Une lettre a été adressée au secrétaire général des Nations unies Antonio Guterres par 10 des 15 membres du Conseil de sécurité, le jour même du transfert de l’ambassade des Etats-Unis en Israël de Tel Aviv à Jérusalem et des affrontements meurtriers entre manifestants palestiniens et militaires israéliens à la frontière entre les Israël et la bande de Gaza.

“Le Conseil de sécurité doit soutenir ses résolutions et s’assurer qu’elles ont un sens, sinon, nous risquons de saper la crédibilité du système international”, écrivent la Bolivie, la Chine, la Côte d’Ivoire, la Guinée équatoriale, la France, le Kazakhstan, le Koweït, les Pays-Bas, le Pérou et la Suède dans leur lettre que Reuters a pu lire.

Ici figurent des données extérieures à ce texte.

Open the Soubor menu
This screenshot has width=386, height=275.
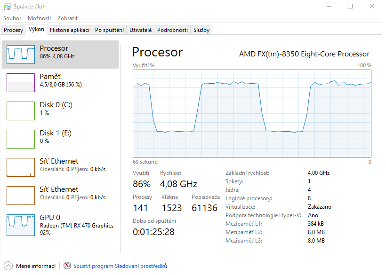12,18
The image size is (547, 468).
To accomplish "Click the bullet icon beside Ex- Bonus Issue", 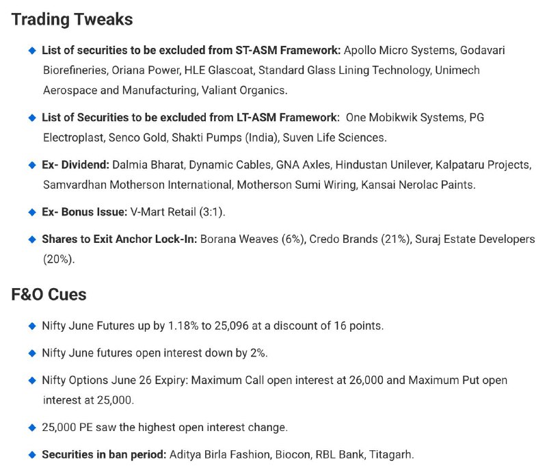I will (32, 212).
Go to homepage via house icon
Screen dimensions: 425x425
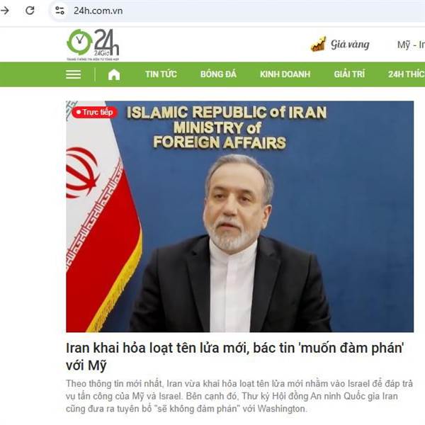pos(114,74)
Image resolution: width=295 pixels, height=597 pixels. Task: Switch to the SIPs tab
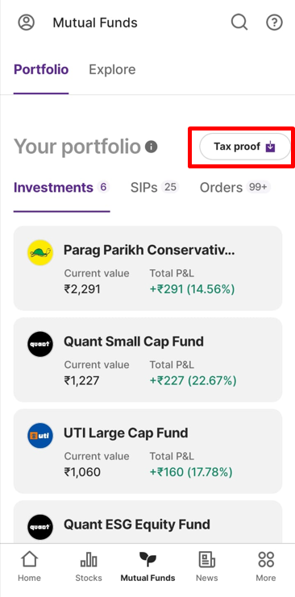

Un mois avant l’arrivée au pouvoir du président américain Donald Trump en janvier 2017, le Conseil de sécurité a adopté une résolution exigeant la fin des colonies israéliennes, par 14 voix pour et une abstention, celle de l’administration de son prédécesseur démocrate, Barack Obama.

Trump avait dénoncé cette résolution et appelé les Etats-Unis à utiliser leur droit de veto.

Les signataires de la lettre déclarent qu’ils écrivent “pour exprimer [leur] profonde préoccupation concernant l’absence de mise en œuvre” de la résolution.

Les dix membres du Conseil de sécurité demandent également Antonio Guterres de commencer à soumettre ses rapports trimestriels sur la mise en œuvre de la résolution par écrit plutôt que par oral.

“Bien qu’il y ait parfois des raisons légitimes pour les rapports par oral, ils devraient être réservés à des circonstances exceptionnelles”, écrivent les signataires.